Task statement
The answer must be every line from the entries below that contains "agent".

Dataset records
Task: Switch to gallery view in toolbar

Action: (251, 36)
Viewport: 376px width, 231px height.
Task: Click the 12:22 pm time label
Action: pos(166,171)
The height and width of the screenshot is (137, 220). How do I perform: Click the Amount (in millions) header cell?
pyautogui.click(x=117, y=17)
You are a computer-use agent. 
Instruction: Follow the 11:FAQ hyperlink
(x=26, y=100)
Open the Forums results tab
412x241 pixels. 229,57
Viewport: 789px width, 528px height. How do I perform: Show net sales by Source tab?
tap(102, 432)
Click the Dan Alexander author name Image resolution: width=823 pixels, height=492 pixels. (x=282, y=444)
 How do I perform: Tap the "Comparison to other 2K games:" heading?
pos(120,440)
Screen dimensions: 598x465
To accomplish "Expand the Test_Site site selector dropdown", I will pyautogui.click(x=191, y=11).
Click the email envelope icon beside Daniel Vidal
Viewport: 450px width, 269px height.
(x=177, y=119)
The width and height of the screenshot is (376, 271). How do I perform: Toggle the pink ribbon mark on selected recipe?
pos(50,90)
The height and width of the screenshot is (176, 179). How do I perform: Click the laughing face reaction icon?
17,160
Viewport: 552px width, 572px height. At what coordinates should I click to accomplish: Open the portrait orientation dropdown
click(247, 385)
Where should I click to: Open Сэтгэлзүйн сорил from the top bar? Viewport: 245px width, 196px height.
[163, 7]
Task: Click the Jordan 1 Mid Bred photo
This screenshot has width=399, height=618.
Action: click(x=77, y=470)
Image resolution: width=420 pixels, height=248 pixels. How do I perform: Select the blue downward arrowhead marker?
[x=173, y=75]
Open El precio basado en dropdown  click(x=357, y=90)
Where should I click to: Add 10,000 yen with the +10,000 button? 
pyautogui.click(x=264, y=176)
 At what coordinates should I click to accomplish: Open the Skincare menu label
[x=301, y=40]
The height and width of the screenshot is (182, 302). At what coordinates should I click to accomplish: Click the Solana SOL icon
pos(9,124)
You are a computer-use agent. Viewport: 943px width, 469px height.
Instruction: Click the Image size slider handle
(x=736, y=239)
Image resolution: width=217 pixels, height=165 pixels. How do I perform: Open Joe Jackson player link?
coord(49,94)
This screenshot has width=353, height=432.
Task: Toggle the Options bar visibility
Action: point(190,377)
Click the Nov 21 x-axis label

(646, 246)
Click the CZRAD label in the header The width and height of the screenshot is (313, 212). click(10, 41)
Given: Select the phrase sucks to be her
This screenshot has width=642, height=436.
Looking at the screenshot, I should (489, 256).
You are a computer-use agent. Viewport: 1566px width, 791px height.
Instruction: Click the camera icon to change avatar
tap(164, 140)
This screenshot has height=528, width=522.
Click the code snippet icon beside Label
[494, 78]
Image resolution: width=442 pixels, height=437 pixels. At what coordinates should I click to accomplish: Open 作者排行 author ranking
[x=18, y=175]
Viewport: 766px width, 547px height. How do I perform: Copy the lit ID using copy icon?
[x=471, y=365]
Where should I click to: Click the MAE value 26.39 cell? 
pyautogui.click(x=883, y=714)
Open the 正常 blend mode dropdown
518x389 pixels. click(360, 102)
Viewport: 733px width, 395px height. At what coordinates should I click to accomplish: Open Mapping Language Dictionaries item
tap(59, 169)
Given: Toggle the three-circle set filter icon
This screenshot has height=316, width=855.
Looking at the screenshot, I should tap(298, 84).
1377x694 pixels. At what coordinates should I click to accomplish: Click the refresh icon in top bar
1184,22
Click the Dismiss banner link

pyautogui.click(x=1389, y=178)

Task solution
You are a computer-use agent. 
You are a computer-use agent. Viewport: 943px width, 469px height.
You are a computer-use agent. Viewport: 1566px width, 791px height.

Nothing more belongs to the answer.